HARRY, A HISTORY By Melissa Anelli. London: Penguin, 2008



Some time in the late 1970s, I went with my family to the airport to wait for my aunt to arrive. It was going to be a long wait and I went for a browse in the airport shop. There, I saw a book called Star Trek Lives! which had been written by some women who’d been heavily involved in Star Trek fandom, right back when it first started in the 1960s.

I’d sort of known other people liked the series and had a vague memory of a campaign to keep it on the air, but that was all. After reading the book, I went off to find fellow fans and the local club and fanzines… Hey, I’d never dreamed that people wrote fan fiction to keep themselves going when there was no Star Trek to watch, or to answer questions for themselves and others – like, what happened in the Mirror Universe after Kirk and his friends went home? What kind of people are Vulcans in a universe where everyone is violent and nasty? What kind of society do the Klingons have? Star Trek Lives let me know that this sort of thing was going on, and what kind of activities fans got up to. For many years, I wrote fan fiction, went to conventions and hung out with fellow Trek fans, some of whom are still my friends.

When I opened Harry, A History, written by Melissa Anelli, American Potter fan and webmistress of the hugely popular web site The Leaky Cauldron, I found myself nodding in recognition. I’d been there. I, too, had found something that excited me and gave me something to discuss, that let me be creative. I’d made costumes, stitched tapestries and appliqués (one as part of a hanging for a children’s ward in a hospital), written dozens of fan stories and articles and zine reviews that led to professional writing. I, too, had been involved in charity fundraising ( still am – a bunch of Melbourne fans go out collecting for the Royal Children’s Hospital during its Good Friday Appeal). I, too, was familiar with fannish politics and the kind of fans who just don’t understand that this is fiction.

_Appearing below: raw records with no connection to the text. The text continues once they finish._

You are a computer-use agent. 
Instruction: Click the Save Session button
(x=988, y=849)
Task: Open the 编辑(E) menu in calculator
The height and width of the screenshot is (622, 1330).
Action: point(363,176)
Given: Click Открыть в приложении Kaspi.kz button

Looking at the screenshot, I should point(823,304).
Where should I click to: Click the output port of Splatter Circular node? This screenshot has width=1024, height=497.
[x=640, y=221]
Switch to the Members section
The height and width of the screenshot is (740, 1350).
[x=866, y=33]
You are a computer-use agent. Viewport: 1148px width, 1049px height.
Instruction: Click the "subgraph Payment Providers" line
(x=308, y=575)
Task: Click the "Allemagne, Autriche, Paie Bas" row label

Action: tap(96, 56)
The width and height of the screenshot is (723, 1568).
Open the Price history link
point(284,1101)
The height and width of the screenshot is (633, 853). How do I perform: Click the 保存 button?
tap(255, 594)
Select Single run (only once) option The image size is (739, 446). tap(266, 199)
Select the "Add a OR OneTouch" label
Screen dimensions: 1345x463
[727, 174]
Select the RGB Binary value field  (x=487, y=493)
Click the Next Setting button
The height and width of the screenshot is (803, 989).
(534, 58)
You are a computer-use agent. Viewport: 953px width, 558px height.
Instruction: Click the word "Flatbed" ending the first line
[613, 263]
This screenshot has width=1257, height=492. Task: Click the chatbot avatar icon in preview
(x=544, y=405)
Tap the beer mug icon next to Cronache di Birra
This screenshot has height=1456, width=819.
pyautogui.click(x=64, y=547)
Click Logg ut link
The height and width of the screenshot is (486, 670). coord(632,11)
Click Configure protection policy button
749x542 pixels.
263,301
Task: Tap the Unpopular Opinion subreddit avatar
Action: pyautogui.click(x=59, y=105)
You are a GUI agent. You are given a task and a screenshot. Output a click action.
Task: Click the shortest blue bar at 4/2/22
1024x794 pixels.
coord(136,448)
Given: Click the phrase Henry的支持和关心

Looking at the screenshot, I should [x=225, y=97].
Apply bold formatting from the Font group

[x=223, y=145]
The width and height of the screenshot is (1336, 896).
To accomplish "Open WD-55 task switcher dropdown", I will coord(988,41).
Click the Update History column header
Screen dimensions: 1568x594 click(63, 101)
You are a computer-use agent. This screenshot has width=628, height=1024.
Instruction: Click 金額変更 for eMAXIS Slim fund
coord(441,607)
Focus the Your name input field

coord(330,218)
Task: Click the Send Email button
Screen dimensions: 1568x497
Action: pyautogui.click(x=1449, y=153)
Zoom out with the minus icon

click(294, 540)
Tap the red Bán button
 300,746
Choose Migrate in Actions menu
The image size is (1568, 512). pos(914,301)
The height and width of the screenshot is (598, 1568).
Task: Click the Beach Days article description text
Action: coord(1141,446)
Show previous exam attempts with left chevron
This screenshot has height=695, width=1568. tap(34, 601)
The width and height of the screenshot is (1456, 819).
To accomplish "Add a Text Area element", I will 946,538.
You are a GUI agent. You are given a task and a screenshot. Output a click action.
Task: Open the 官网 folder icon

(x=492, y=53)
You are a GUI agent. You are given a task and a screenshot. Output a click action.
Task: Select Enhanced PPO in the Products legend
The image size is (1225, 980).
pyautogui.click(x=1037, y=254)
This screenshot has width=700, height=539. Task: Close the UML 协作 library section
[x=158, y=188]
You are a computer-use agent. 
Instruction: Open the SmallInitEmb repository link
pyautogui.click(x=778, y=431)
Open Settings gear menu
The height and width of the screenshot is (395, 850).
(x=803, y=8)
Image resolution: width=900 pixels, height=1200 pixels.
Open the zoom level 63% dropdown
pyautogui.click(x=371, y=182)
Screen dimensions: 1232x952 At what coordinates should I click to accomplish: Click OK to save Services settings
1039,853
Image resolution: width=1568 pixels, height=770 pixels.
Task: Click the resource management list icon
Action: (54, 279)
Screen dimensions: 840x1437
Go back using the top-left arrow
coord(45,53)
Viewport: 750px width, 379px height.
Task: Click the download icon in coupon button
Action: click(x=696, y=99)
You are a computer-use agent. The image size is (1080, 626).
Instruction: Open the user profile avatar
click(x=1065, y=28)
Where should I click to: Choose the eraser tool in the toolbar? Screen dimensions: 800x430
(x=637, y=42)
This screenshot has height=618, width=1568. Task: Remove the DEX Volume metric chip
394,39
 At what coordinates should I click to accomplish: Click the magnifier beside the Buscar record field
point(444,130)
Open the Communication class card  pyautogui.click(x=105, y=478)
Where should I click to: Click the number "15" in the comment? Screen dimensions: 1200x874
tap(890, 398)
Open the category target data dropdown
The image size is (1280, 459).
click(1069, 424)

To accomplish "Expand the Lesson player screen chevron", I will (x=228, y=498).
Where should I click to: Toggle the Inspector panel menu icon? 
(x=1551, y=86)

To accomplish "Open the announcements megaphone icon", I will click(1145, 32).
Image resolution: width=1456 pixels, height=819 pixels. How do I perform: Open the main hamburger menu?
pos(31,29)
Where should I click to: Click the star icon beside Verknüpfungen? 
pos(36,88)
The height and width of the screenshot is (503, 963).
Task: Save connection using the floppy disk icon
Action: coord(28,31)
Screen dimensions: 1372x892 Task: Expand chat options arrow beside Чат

Melissa Anelli wasn’t one of the original Potter fans. She discovered the first book when her sister made her get a copy for light reading while shopping for university text books. While she enjoyed it very much, it took another couple of years and a job she hated to get her further into this universe. Somehow, she found herself becoming more and more involved, even taking time off work for supposed family emergencies to go to England when new books in the series came out.

In this very enjoyable and entertaining history of the American branch of Potter fandom, the author also tells how Jo Rowling managed to sell her first book and how many people promoted and supported her manuscript.

And yes, I think as a history of a fandom, it's a Potter parallel to Star Trek Lives!, though not as gushing, thank heaven.